Filling in the gaps: there has to be a better way
(edit based on Paul's reply about OPTION (QUERYTRACEON 9130))
That really helped, and i changed some indexes based on what was exposed. This plan is a 3 year query that is down to 2.5 min from 8. This the same query as the original post except the WHERE is RunDate >= 20110101.
I think i am at the end of optimization but if there is more to get, i love more ideas. New Plan
I'm not entirely convinced that the 668,661 rows are a problem in this query.
- From a logical I/O point of view, the calendar table incurs only 4178 reads across its 822 iterations.
- The under-sized input estimate to the following hash aggregate seems like it might cause an under-allocation of memory, but this is a grouping aggregate, where the memory used depends on the number of distinct values encountered. Looking at the output, it produces 242 distinct values versus 1350 expected, so it is probably not a problem. The lack of SLEEP_TASK waits backs this up.
This might all be different when the query is run with a different filter value on the view, but I have no way of knowing about that. If the query ran particularly slowly with a certain parameter value, I feel sure you would have submitted that instance for analysis instead, right? ;c)
The execution time of 20.6 seconds for this query, with all data in memory, makes me think there are other issues here. There just aren't enough obviously-expensive operations to make me think that is reasonable.

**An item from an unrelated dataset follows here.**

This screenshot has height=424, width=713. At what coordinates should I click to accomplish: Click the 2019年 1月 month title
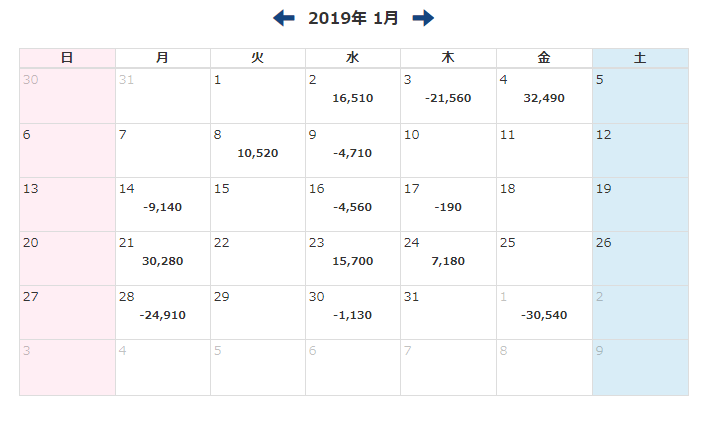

The query plan suffers the usual problem with single-statement, multi-CTE queries: there are multiple references to the stops CTE, resulting in it being evaluated multiple times. Notice the repeated sections of the plan and compare the operators to the stops CTE. It seems wasteful to do this work multiple times. Again, I have no idea how significant this is without being able to test it myself.

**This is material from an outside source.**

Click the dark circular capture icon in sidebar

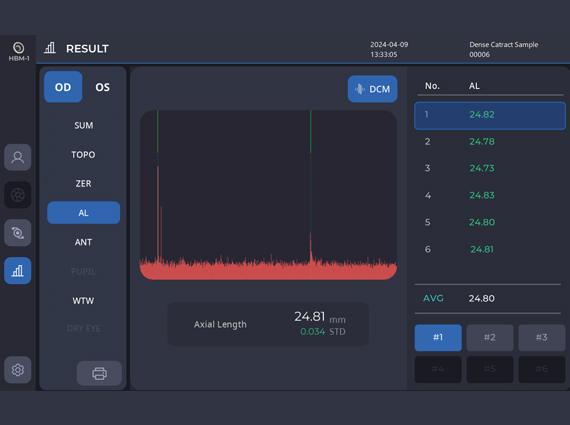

This is of particular concern because the repeated plan sections contain a sort that has an under-estimate of its input cardinality. You are running SQL Server 2008 R2, so the query plan does not contain information about any spills this might be causing. As a side note, SP2 is a couple of years old now, you might think about applying SP2 CU12 (build 10.50.4305) though there might be an SP3 on the way, I don't know. I don't think the sorts are spilling right now, because the Wait Stats don't show any IO_COMPLETION waits, but it would be remiss of me not to mention it.
Another thing that I would check is those seeks with residual predicates. Run the query again on a test system with OPTION (QUERYTRACEON 9130) and check for any large inputs to the new Filters, followed by a significant reduction in cardinality afterward. Sometimes this can reveal a hidden inefficiency that could be affecting performance more than you realize.
One intriguing, option here is to replace the view with a multi-statement table-valued function. I don't normally recommend these for all sorts of reasons, but they can be useful to break up a problem view in some cases. This is an option if the client user or application can tolerate a change in syntax to pass the rundate as a parameter instead of in a WHERE clause:
SELECT ... FROM dbo.fn_ExportLayer_EmptyMinutesOnRuns (@rundate);
The basic approach is to split the query into multiple table variables inside the function, making good use of table variable indexes, reuse of stored data (think the stops CTE).
Cardinality estimates can usually be made good enough by adding OPTION (RECOMPILE) to statements inside the function. This also allows the parameter-embedding optimization for @rundate and so on, so base table statistics can still be useful.
Debugging and plan analysis is definitely more challenging, but a Profiler trace or extended events can reveal post-execution plans within the function body.
Admittedly, it is difficult to make good use of parallelism within a TVF.
If the query can be broken into parts with row counts limited to a sensible level, this approach can be worth exploring. It all depends.
Comments on the 3-year plan
- The large Filter and Eager Index Spool over the EnhancedBreaksActual table is a concern. The predicates there are complex, and I don't know enough about the data distribution and structure of that table to make a firm recommendation, but it seems likely that the integer conversion on BreakDate is unhelpful. You could consider CONVERT(date, BreakDate) instead of the char(8) style 112 conversion, then create a computed column for that expression on EnhancedBreaksActual and index it (with the right extra keys and includes). There will be a couple of residuals, but assuming BreakDate is selective, this would likely be beneficial.
- You should trace this query execution using Profiler looking for Sort or Hash spill events, just in case. I don't believe these are occurring, but it is best to check.
- The parallel many-to-many merges are inefficient, generating the excessive I/O you see on the Worktable in the Table I/O tab (1,758,550 scans involving 9,458,235 work table rows). Hash or loop joins might be worth exploring, but this is difficult to enforce in a view with CTEs without accidentally forcing the entire query's join order (i.e. using join hints). This also might not work well for different rundate ranges. The m-m joins could also be avoided by making one of the inputs unique, but is hard to know from here whether that is logically possible or not. Of course that might be a lot clearer (and indexable) if the query were broken up 😉
- The query is still executing the tblRunActual logic four times, resulting in 3,577,801 accesses and 30,852,831 logical reads, even after the effects of the lazy index spool on one of the instances. This largely-duplicated effort is likely the biggest cost remaining in the query.